**Task statement:**
Give back exactly the stretch of data below from the line holding "Task: Toggle tab sound mute speaker icon" through the line holding "Screen dimensions: 1456x819", both ends included, and leave the remaining lines out.

**Given entries:**
◆ ◆ ◆

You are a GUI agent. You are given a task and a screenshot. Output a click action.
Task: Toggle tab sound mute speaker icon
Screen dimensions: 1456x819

◆ ◆ ◆

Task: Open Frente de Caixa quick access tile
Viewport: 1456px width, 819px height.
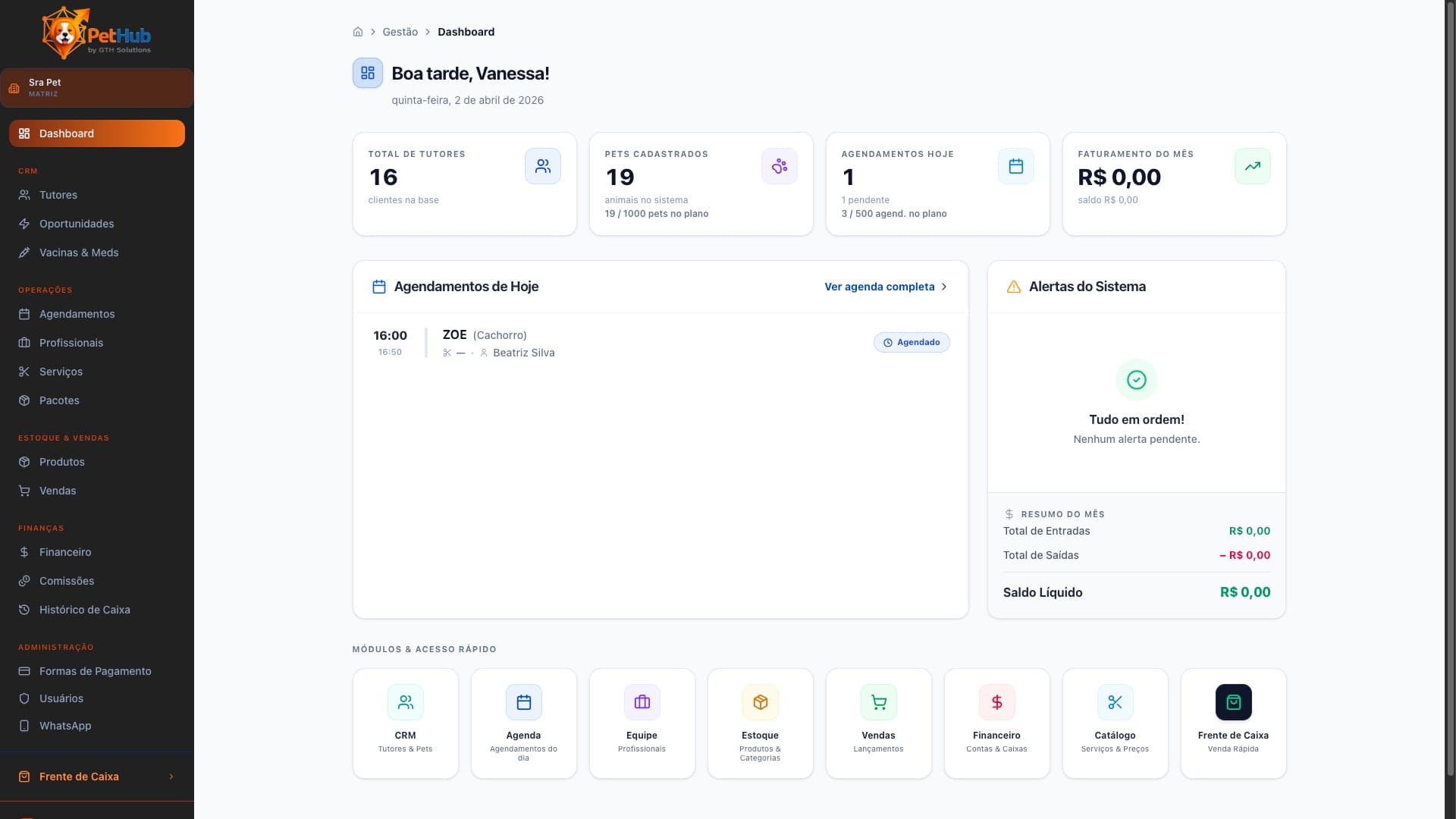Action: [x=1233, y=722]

◆ ◆ ◆

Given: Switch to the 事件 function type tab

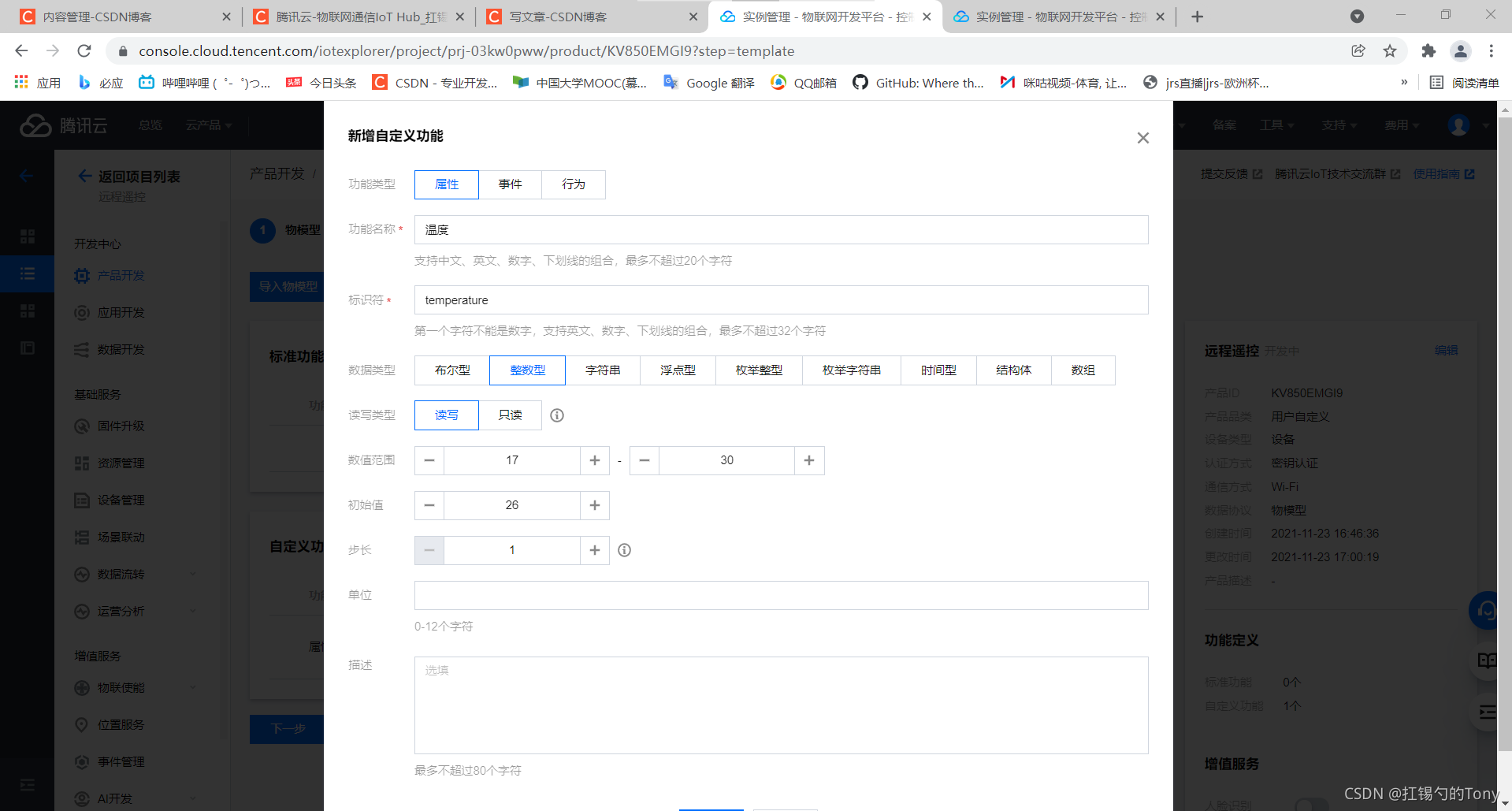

◆ ◆ ◆

**Output of the task:**
Task: Toggle tab sound mute speaker icon
Screen dimensions: 1456x819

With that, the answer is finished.